EXERCISE -> Where a line holds the word "computer", copy it from the records.

-- DATASET EXCERPTS follows --

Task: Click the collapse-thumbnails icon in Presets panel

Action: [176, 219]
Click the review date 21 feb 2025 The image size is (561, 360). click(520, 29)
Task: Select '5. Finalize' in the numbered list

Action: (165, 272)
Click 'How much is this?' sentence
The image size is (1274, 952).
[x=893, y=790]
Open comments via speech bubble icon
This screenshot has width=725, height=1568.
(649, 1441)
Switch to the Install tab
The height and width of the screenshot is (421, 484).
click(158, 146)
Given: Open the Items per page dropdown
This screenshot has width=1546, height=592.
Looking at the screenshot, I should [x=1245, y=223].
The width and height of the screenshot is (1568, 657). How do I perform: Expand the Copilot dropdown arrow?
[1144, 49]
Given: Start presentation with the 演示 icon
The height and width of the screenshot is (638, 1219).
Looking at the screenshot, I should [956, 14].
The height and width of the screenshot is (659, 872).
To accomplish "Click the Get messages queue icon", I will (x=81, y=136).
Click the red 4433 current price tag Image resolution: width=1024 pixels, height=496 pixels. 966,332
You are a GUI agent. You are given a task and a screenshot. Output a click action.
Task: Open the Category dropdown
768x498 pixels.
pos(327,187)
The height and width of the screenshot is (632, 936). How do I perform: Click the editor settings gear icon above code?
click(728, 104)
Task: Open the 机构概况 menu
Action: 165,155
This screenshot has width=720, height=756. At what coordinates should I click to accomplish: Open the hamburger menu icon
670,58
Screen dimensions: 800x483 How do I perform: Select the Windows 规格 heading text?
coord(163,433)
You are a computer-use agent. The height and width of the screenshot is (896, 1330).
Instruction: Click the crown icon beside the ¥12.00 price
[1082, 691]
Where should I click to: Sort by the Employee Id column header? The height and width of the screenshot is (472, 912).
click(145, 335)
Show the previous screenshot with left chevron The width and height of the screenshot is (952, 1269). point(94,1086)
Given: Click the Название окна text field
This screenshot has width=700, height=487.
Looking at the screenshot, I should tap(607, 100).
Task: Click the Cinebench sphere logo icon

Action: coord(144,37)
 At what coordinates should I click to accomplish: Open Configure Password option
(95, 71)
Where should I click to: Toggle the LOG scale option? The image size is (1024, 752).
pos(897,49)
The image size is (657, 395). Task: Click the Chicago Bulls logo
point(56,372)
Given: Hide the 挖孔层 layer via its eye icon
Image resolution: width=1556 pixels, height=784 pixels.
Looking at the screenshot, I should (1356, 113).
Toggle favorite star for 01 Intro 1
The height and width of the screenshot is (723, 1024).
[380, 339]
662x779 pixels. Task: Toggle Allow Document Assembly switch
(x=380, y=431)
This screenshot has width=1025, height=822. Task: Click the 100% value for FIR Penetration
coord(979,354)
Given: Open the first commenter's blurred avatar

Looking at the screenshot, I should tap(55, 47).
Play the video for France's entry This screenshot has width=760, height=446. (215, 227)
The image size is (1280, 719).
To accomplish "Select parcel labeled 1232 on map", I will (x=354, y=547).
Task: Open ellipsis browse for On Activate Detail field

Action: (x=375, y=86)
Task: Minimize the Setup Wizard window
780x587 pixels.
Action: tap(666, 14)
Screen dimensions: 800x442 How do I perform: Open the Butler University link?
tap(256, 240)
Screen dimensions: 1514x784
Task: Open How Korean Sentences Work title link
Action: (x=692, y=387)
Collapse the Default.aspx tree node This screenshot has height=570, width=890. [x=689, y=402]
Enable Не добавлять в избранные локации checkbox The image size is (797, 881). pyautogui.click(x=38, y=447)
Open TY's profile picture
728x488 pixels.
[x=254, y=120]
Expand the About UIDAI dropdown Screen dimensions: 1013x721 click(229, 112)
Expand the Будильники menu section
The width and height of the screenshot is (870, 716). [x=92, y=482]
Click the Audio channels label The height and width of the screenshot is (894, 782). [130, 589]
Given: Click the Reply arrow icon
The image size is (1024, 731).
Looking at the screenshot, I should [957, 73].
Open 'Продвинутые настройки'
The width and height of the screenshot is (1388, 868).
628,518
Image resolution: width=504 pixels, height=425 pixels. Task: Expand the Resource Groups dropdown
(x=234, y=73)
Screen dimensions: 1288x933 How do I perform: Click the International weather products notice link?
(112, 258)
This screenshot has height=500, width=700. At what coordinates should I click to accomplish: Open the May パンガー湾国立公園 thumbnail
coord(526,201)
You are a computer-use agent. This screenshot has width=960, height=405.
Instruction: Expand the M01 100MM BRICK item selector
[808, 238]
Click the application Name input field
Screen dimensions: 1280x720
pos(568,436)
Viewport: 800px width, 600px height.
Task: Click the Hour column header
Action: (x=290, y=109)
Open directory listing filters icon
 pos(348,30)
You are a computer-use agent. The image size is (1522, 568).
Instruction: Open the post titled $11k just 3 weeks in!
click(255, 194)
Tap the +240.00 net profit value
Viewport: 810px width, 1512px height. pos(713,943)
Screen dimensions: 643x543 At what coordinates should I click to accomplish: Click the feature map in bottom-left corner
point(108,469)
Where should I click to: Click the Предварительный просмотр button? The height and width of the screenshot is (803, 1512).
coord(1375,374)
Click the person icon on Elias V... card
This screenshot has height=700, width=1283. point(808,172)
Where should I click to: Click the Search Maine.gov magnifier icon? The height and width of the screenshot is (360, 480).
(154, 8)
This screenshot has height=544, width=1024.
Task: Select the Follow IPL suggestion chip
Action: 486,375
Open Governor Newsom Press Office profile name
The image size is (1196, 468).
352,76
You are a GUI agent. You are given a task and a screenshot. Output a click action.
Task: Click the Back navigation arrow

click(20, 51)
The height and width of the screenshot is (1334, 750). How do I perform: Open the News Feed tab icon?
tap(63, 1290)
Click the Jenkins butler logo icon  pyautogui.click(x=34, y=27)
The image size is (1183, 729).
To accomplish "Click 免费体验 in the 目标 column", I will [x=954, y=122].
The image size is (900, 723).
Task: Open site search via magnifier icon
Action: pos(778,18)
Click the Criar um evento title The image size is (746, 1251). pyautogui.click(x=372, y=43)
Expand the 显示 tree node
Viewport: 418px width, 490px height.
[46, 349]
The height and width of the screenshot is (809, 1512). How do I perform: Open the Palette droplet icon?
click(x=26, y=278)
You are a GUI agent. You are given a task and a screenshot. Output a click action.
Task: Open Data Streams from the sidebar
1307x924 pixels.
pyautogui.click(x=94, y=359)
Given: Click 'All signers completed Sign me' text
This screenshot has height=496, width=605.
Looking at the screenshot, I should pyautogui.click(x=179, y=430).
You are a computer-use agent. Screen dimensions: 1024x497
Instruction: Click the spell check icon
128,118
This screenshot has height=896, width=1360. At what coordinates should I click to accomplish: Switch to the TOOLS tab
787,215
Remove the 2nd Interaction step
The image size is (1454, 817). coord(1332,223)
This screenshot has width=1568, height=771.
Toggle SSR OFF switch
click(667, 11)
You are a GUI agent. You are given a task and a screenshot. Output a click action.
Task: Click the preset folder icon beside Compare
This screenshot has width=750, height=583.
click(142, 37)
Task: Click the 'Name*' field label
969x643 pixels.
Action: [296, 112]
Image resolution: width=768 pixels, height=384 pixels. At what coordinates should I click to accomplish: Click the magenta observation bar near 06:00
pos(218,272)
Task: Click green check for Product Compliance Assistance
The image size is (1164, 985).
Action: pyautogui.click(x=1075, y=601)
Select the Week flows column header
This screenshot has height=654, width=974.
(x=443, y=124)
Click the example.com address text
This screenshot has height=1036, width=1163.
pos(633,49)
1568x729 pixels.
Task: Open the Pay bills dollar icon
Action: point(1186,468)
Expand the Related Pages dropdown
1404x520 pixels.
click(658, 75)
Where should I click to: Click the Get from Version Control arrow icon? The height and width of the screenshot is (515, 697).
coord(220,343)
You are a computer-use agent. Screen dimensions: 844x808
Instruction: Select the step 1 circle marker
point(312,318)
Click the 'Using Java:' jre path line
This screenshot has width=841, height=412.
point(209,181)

-- DATASET EXCERPTS concluded --

PROBLEM SOLUTION ->
You are a computer-use agent. The height and width of the screenshot is (896, 1330).
You are a computer-use agent. This screenshot has width=960, height=405.
You are a computer-use agent. The image size is (1522, 568).
You are a computer-use agent. Screen dimensions: 1024x497
You are a computer-use agent. Screen dimensions: 844x808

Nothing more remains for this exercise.